Your task: What you return must match the records exactly, line for line.

[Stored records]

- - -

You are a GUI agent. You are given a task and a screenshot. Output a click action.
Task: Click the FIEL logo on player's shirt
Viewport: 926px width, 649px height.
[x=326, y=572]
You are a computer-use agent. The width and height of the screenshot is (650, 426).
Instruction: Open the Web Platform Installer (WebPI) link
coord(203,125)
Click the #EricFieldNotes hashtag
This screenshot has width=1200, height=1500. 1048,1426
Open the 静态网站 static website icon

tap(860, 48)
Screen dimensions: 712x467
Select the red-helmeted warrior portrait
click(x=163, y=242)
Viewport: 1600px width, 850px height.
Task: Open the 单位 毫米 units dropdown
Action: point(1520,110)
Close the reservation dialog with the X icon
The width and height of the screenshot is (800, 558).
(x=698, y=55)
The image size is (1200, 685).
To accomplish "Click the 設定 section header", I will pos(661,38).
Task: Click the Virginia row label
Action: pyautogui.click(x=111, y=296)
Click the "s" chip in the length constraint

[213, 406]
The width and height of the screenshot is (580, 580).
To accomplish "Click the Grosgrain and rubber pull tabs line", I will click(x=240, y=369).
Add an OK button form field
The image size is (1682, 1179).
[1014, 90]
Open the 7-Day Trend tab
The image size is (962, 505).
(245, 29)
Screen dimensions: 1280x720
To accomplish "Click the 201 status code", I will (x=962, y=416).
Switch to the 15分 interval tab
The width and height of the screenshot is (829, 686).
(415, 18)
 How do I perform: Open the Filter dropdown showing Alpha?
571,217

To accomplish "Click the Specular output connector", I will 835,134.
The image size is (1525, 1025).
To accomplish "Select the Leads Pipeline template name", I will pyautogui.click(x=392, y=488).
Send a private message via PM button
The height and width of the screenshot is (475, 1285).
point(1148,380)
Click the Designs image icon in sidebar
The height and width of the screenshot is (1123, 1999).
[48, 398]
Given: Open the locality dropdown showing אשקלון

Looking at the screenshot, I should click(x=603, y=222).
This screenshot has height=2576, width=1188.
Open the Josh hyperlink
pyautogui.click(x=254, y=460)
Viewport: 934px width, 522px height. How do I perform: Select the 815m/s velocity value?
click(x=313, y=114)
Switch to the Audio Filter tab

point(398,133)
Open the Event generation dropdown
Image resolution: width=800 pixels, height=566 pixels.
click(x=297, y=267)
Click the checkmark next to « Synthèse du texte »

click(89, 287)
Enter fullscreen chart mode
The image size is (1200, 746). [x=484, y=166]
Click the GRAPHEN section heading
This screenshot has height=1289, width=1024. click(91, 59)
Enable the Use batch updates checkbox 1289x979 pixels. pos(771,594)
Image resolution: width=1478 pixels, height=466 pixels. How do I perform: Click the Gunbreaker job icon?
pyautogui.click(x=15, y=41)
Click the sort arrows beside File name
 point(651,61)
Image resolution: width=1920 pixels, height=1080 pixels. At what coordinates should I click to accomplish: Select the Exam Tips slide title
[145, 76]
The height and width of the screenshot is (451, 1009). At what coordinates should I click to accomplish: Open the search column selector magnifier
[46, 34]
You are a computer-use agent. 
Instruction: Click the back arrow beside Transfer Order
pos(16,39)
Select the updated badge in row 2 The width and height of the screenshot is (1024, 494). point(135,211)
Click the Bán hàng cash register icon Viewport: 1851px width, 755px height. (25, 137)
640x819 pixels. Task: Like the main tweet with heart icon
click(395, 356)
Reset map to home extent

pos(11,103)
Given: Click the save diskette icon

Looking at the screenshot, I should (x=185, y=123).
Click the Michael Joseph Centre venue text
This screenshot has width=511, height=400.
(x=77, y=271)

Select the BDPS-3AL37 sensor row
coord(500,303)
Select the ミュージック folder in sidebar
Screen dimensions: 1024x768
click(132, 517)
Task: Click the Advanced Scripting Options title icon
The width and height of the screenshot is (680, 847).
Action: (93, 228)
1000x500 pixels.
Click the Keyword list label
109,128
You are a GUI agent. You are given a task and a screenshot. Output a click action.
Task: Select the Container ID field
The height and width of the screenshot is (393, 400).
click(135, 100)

- - -

Solution:
You are a GUI agent. You are given a task and a screenshot. Output a click action.
Task: Click the FIEL logo on player's shirt
Viewport: 926px width, 649px height.
[x=326, y=572]
You are a computer-use agent. The width and height of the screenshot is (650, 426).
Instruction: Open the Web Platform Installer (WebPI) link
coord(203,125)
Click the #EricFieldNotes hashtag
This screenshot has width=1200, height=1500. 1048,1426
Open the 静态网站 static website icon

tap(860, 48)
Screen dimensions: 712x467
Select the red-helmeted warrior portrait
click(x=163, y=242)
Viewport: 1600px width, 850px height.
Task: Open the 单位 毫米 units dropdown
Action: point(1520,110)
Close the reservation dialog with the X icon
The width and height of the screenshot is (800, 558).
(x=698, y=55)
The image size is (1200, 685).
To accomplish "Click the 設定 section header", I will pos(661,38).
Task: Click the Virginia row label
Action: pyautogui.click(x=111, y=296)
Click the "s" chip in the length constraint

[213, 406]
The width and height of the screenshot is (580, 580).
To accomplish "Click the Grosgrain and rubber pull tabs line", I will click(x=240, y=369).
Add an OK button form field
The image size is (1682, 1179).
[1014, 90]
Open the 7-Day Trend tab
The image size is (962, 505).
(245, 29)
Screen dimensions: 1280x720
To accomplish "Click the 201 status code", I will (x=962, y=416).
Switch to the 15分 interval tab
The width and height of the screenshot is (829, 686).
(415, 18)
 How do I perform: Open the Filter dropdown showing Alpha?
571,217

To accomplish "Click the Specular output connector", I will 835,134.
The image size is (1525, 1025).
To accomplish "Select the Leads Pipeline template name", I will pyautogui.click(x=392, y=488).
Send a private message via PM button
The height and width of the screenshot is (475, 1285).
point(1148,380)
Click the Designs image icon in sidebar
The height and width of the screenshot is (1123, 1999).
[48, 398]
Given: Open the locality dropdown showing אשקלון

Looking at the screenshot, I should click(x=603, y=222).
This screenshot has height=2576, width=1188.
Open the Josh hyperlink
pyautogui.click(x=254, y=460)
Viewport: 934px width, 522px height. How do I perform: Select the 815m/s velocity value?
click(x=313, y=114)
Switch to the Audio Filter tab

point(398,133)
Open the Event generation dropdown
Image resolution: width=800 pixels, height=566 pixels.
click(x=297, y=267)
Click the checkmark next to « Synthèse du texte »

click(89, 287)
Enter fullscreen chart mode
The image size is (1200, 746). [x=484, y=166]
Click the GRAPHEN section heading
This screenshot has height=1289, width=1024. click(91, 59)
Enable the Use batch updates checkbox 1289x979 pixels. pos(771,594)
Image resolution: width=1478 pixels, height=466 pixels. How do I perform: Click the Gunbreaker job icon?
pyautogui.click(x=15, y=41)
Click the sort arrows beside File name
 point(651,61)
Image resolution: width=1920 pixels, height=1080 pixels. At what coordinates should I click to accomplish: Select the Exam Tips slide title
[145, 76]
The height and width of the screenshot is (451, 1009). At what coordinates should I click to accomplish: Open the search column selector magnifier
[46, 34]
You are a computer-use agent. 
Instruction: Click the back arrow beside Transfer Order
pos(16,39)
Select the updated badge in row 2 The width and height of the screenshot is (1024, 494). point(135,211)
Click the Bán hàng cash register icon Viewport: 1851px width, 755px height. (25, 137)
640x819 pixels. Task: Like the main tweet with heart icon
click(395, 356)
Reset map to home extent

pos(11,103)
Given: Click the save diskette icon

Looking at the screenshot, I should (x=185, y=123).
Click the Michael Joseph Centre venue text
This screenshot has width=511, height=400.
(x=77, y=271)

Select the BDPS-3AL37 sensor row
coord(500,303)
Select the ミュージック folder in sidebar
Screen dimensions: 1024x768
click(132, 517)
Task: Click the Advanced Scripting Options title icon
The width and height of the screenshot is (680, 847).
Action: (93, 228)
1000x500 pixels.
Click the Keyword list label
109,128
You are a GUI agent. You are given a task and a screenshot. Output a click action.
Task: Select the Container ID field
The height and width of the screenshot is (393, 400).
click(135, 100)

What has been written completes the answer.